Pourquoi diable y aurait-il une différence entre ce qu'on pense d'une personne vivante et ce qu'on en pense une fois qu'elle n'est plus ?
Les gens ont systématiquement tendance à se concentrer sur les qualités du défunt. Pourquoi ? Parce que la mort est déjà assez triste comme ça pour ne pas en plus évoquer des défauts ? Désolé mais il faut un peu assumer. Un con vivant est un con, un con mort reste un con.

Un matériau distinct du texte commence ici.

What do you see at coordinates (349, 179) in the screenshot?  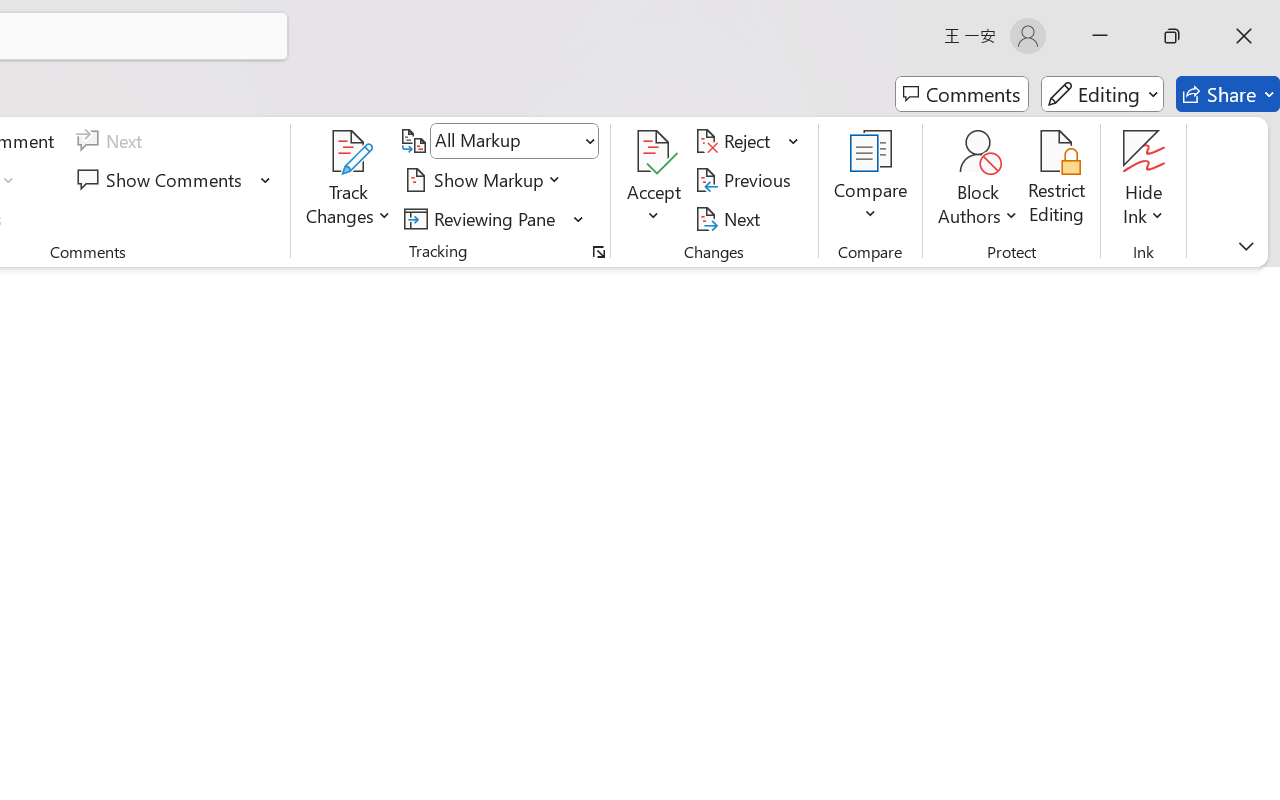 I see `'Track Changes'` at bounding box center [349, 179].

Serait-ce comme une sorte de confession ? Du style "oui de son vivant je le haïssais purement et simplement mais j'avoue qu'il avait un petit côté attachant". Evidemment qu'aucun être ne peut être totalement mauvais, ce n'est pas une raison pour se concentrer sur les rares facettes qui ne l'étaient pas au moment où un être exécrable rend l'âme.
Est-ce la faute aux sentiments ? Je le crains. Je suis désolé mais lucidité de son vivant il faut avoir, lucidité après sa mort aussi. Et si c'est plutôt "bon débarras", il faut aussi l'assumer.
Est-ce la faute aux religions ? Pardonnez ses pêchés, tout ça ? Contrairement à ce que la religion aime nous faire croire, certaines choses sont impardonnables et n'ont pas à être pardonnées.
Il n'y a aucune raison de pardonner à un mort. D'autant qu'il n'est plus là pour le voir. La vie après la mort tout ça ? Pff.
Par pitié, assumez et restez lucide.
Et dédramatisez la mort, aussi. La vie n'a tout de même pas une valeur si grande qu'il faille à ce point dramatiser la mort. Et puis à quoi cela sert de dramatiser d'abord ?
1 commentaire:
J'avais plus ou moins les mêmes idées que toi pour expliquer ce comportement (et le même avis d'ailleurs) mais je suis allée faire quelques recherches rapides dans des encyclopédies, en cherchant "éloge funèbre" (l'éloge des funérailles non religieuses) et "oraison funèbre" (éloge des funérailles religieuses), car j'ai supposé qu'il y avait un lien entre les éloges prononcées lors des enterrements et le comportement des gens à l'annonce d'un décès (ça paraît évident n'est-ce pas).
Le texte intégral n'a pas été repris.